GAZZE (AA) – Gazze Şeridi'ndeki Filistinli alimler, İsrail mahkemesinin "Yahudi yerleşimcilerin Mescid-i Aksa'nın avlusunda dini ritüellerini yerine getirmelerine izin veren" kararını kınadı.
İsrail mahkemesinin önceki gün aldığı bu karar, Gazze'de Filistinli Alimler Birliğinin düzenlediği ve din adamlarının da katıldığı bir gösteriyle protesto edildi.
Eylemde, "Hepimizin canı sana feda olsun ey Kudüs" ve "Aksa'ya destek için hızlı hareket edilmesi çağrısında bulunuyoruz" ifadelerinin yazılı olduğu pankartlar taşındı.
Gazze Şeridi'nin güneyindeki Han Yunus Müftüsü İhsan Aşur, burada yaptığı konuşmada, "İşgal mahkemesinin Mescid-i Aksa'nın kirletilmesine izin verme kararı, tüm kırmızı çizgileri aşıyor. Çünkü işgal hükümetine yapabileceği her türlü çirkin davranış için çürük bir yasal dayanak sağlıyor." dedi.
Dini-ideolojik bir savaşın fitilini ateşleyebilecek bu kararın muhtemel yansımaları konusunda uyarıda bulunan Aşur, Mescid-i Aksa'yı korumanın, İslam inancının bir emri olduğunu ve Müslümanların onu desteklemekten geri kalmasının caiz olmadığını söyledi.
Aşur, Filistin direnişini "Kudüs'ü uygun gördüğü şekilde savunmaya" çağırırken, Filistinlilerden de Yahudi yerleşimcilerin Mescid-i Aksa'yı kirletmelerine engel olmak için Aksa'da nöbet tutmalarını istedi.
– İsrail mahkemesinden Mescid-i Aksa'yı hedef alan karar
İsrail mahkemesi, 22 Mayıs'ta, işgal altındaki Doğu Kudüs'te bulunan Mescid-i Aksa'nın avlusuna baskın düzenleyen Yahudi yerleşimcilerin burada "yüksek sesle ibadet etmelerine" ve "bazı dini ritüelleri gerçekleştirmelerine" izin verilmesi yönünde karar almıştı.
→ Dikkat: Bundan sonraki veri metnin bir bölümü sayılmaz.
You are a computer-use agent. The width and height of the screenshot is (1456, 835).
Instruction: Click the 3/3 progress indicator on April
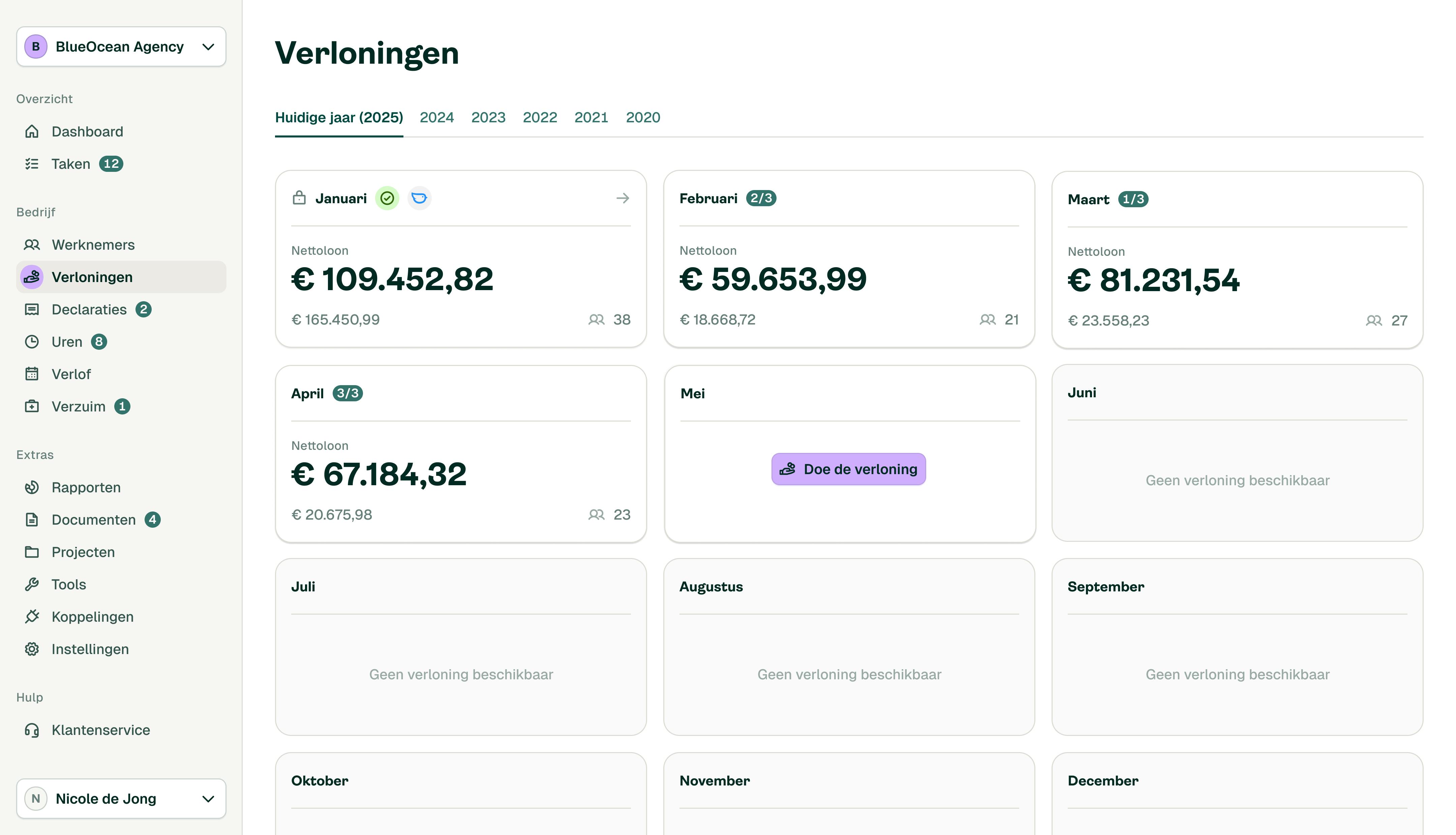(347, 393)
Geçen hafta düzenlenen baskında yüksek sesle ayinler yaptıkları için gözaltına alınan 3 reşit olmayan yerleşimci adına yapılan temyiz sonucunda İsrail Sulh Mahkemesi, "Mescid-i Aksa'da yüksek sesle dua etmenin ve yere doğru eğilmenin suç sayılmayacağına" ya da "sivil barışın ihlali olarak değerlendirilmeyeceğine" hükmetmişti.
Mahkeme ayrıca, 3 yerleşimcinin Mescid-i Aksa'ya baskınları sırasındaki eylemlerinin "düzensizliğe ve kargaşaya yol açabilecek herhangi bir davranış içermediğini" kaydetmişti.
Kararla, tüm İsrail halkının "Mescid-i Aksa'ya girmesine ve dini ritüellerini gerçekleştirmelerine izin verildiği" aktarılmıştı.
Mescid-i Aksa, İsrail ile Ürdün arasında 26 Ekim 1994'te imzalanan barış antlaşmasına göre Ürdün Vakıflar, İslami İşler ve Mukaddesat Bakanlığına bağlı Kudüs İslami Vakıflar İdaresinin himayesinde bulunuyor.